__What you will do__.
Exactly the lines from the one with "1022x753 pixels. Task: Click" to the end of the data below should be set down, and no others.

━━━━━━

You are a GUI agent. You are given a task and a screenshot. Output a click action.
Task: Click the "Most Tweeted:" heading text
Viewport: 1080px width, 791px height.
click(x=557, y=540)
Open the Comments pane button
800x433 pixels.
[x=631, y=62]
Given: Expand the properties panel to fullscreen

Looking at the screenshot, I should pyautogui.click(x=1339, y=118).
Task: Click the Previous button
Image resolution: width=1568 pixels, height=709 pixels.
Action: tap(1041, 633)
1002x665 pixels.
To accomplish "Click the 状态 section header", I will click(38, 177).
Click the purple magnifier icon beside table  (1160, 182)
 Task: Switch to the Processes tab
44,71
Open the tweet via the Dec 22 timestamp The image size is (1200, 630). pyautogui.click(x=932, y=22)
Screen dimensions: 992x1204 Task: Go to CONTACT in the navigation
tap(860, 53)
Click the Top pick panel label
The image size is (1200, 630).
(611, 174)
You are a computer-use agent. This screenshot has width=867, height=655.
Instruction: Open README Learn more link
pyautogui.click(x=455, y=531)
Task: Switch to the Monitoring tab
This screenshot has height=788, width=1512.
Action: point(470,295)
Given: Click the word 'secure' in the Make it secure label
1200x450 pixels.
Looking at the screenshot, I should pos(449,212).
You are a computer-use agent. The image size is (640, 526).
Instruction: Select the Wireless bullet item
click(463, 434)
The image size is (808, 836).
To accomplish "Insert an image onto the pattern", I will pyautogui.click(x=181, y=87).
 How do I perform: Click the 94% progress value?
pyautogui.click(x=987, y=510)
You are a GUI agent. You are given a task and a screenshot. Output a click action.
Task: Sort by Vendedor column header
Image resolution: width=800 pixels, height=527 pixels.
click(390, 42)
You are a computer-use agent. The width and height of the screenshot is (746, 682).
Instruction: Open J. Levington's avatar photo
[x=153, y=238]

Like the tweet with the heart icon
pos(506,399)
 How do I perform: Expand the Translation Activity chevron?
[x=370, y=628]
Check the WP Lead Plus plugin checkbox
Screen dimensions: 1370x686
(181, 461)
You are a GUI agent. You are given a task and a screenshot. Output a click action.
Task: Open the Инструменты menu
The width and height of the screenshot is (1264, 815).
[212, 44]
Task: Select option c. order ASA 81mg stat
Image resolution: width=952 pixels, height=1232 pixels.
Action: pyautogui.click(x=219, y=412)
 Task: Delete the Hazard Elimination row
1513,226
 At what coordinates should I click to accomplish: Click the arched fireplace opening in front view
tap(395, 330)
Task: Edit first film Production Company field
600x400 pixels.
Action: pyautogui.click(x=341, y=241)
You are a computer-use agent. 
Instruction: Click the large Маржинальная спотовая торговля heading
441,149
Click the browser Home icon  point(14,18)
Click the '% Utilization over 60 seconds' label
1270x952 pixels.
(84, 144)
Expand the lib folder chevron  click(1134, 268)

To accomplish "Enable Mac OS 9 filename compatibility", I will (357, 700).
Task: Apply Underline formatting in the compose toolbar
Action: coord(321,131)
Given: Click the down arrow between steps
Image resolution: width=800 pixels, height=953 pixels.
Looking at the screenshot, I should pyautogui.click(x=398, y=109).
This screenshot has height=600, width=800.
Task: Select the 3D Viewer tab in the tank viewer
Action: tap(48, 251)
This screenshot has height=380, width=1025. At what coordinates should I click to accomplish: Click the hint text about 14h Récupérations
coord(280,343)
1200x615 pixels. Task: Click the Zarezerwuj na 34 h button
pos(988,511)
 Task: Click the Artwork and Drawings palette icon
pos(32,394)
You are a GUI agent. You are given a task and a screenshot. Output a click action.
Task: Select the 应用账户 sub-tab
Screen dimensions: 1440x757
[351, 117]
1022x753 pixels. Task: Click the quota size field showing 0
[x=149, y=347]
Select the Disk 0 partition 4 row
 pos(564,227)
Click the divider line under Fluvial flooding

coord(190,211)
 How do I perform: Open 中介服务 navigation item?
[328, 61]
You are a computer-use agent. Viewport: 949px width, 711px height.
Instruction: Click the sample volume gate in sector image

━━━━━━

__Solution to the exercise__.
1022x753 pixels. Task: Click the quota size field showing 0
[x=149, y=347]
Select the Disk 0 partition 4 row
 pos(564,227)
Click the divider line under Fluvial flooding

coord(190,211)
 How do I perform: Open 中介服务 navigation item?
[328, 61]
You are a computer-use agent. Viewport: 949px width, 711px height.
Instruction: Click the sample volume gate in sector image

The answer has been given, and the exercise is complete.